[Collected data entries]
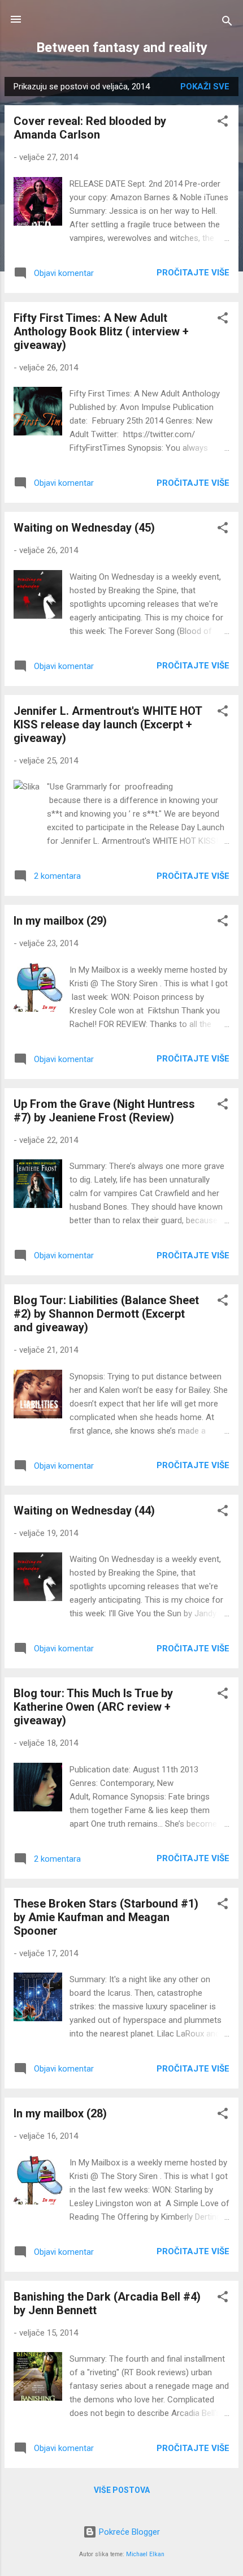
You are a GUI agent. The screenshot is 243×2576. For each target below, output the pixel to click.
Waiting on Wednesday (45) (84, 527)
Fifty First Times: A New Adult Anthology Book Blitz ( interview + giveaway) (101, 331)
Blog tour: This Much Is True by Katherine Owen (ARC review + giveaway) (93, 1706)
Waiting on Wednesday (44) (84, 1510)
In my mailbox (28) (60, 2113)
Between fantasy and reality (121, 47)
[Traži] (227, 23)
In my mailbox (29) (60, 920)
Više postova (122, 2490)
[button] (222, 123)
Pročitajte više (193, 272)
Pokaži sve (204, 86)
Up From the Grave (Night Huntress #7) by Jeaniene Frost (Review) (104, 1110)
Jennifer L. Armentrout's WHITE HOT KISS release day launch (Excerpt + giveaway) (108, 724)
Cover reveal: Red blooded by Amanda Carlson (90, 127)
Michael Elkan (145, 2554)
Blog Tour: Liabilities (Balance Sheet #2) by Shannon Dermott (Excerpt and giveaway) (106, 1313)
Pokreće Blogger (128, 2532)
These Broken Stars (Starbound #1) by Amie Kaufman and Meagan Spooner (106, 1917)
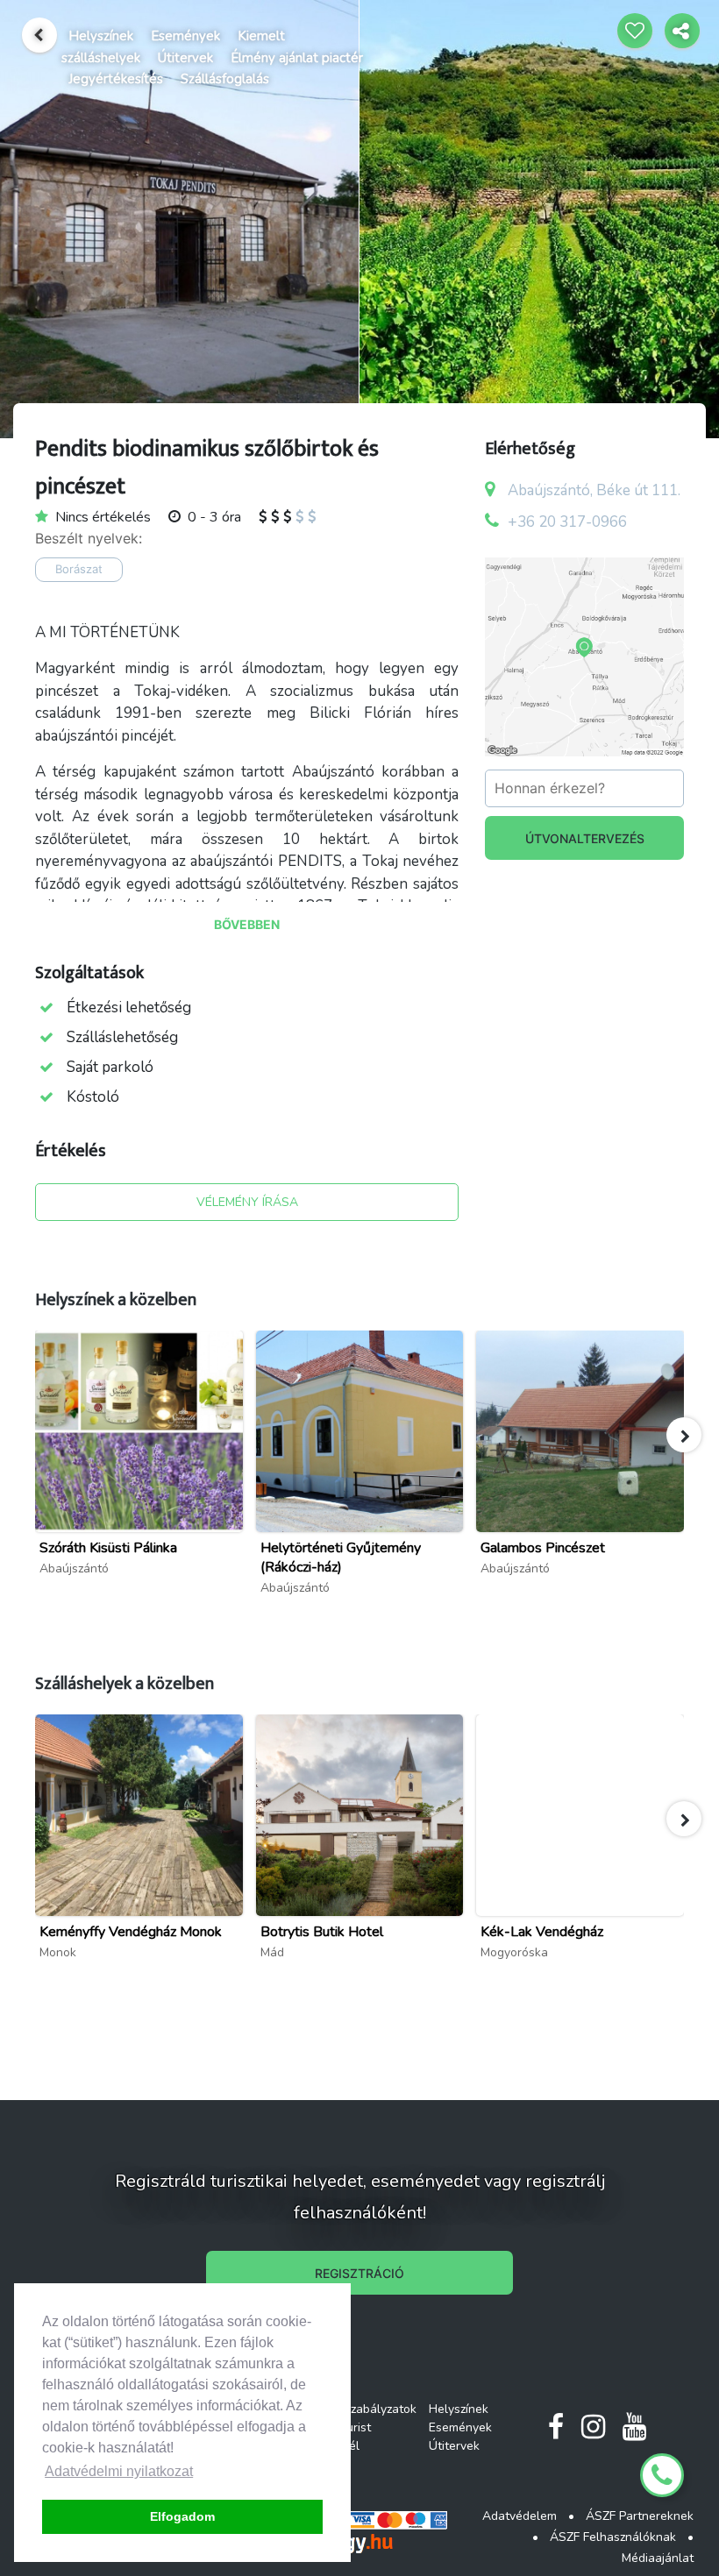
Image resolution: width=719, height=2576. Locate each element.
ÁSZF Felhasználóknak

_TASK_
Restate the data above word for word. Skip every picture.

_ANSWER TO THIS TASK_
You are a GUI agent. The screenshot is 243×2576. For each target below, output the pixel to click.
Waiting on Wednesday (45) (84, 527)
Fifty First Times: A New Adult Anthology Book Blitz ( interview + giveaway) (101, 331)
Blog tour: This Much Is True by Katherine Owen (ARC review + giveaway) (93, 1706)
Waiting on Wednesday (44) (84, 1510)
In my mailbox (28) (60, 2113)
Between fantasy and reality (121, 47)
[Traži] (227, 23)
In my mailbox (29) (60, 920)
Više postova (122, 2490)
[button] (222, 123)
Pročitajte više (193, 272)
Pokaži sve (204, 86)
Up From the Grave (Night Huntress #7) by Jeaniene Frost (Review) (104, 1110)
Jennifer L. Armentrout's WHITE HOT KISS release day launch (Excerpt + giveaway) (108, 724)
Cover reveal: Red blooded by Amanda Carlson (90, 127)
Michael Elkan (145, 2554)
Blog Tour: Liabilities (Balance Sheet #2) by Shannon Dermott (Excerpt and giveaway) (106, 1313)
Pokreće Blogger (128, 2532)
These Broken Stars (Starbound #1) by Amie Kaufman and Meagan Spooner (106, 1917)
Image resolution: width=719, height=2576. Locate each element.
ÁSZF Felhasználóknak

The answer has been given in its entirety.